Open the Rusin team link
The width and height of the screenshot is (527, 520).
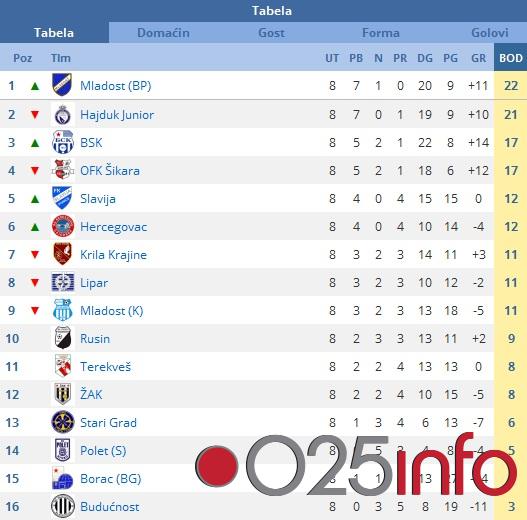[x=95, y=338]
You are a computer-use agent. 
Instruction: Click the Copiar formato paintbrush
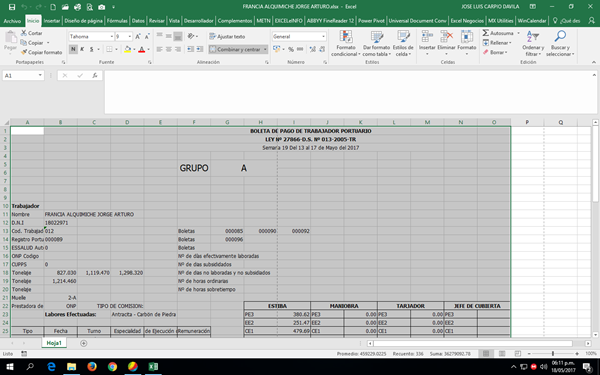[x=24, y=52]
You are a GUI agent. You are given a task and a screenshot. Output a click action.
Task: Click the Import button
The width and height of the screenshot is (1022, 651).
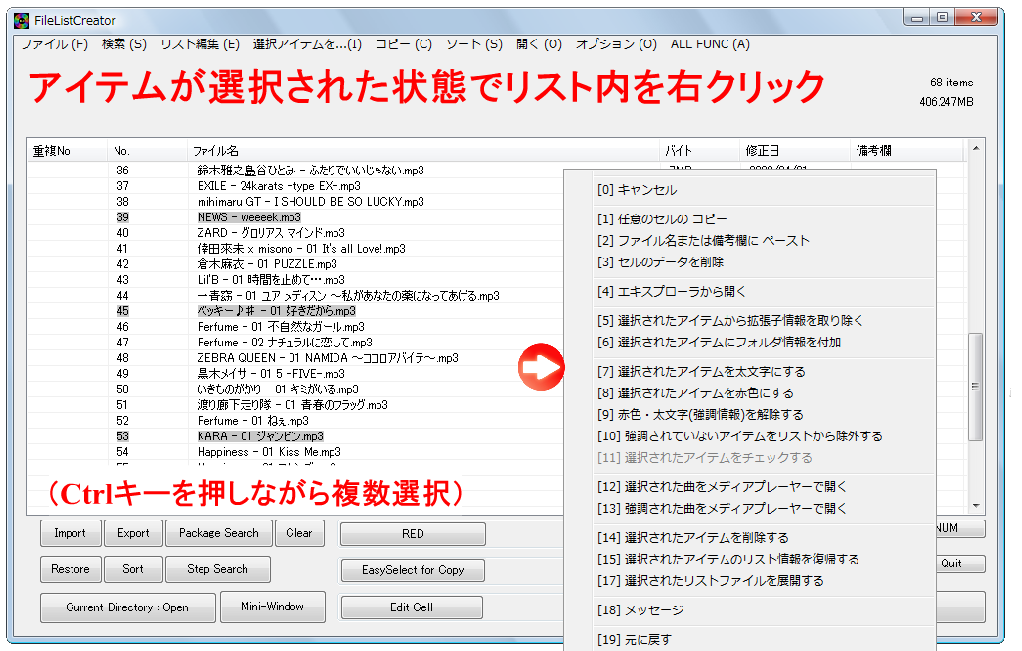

Work instructions:
State the number of lines in the records that contain the string "agent". Nothing else is needed.

Response to the task:
2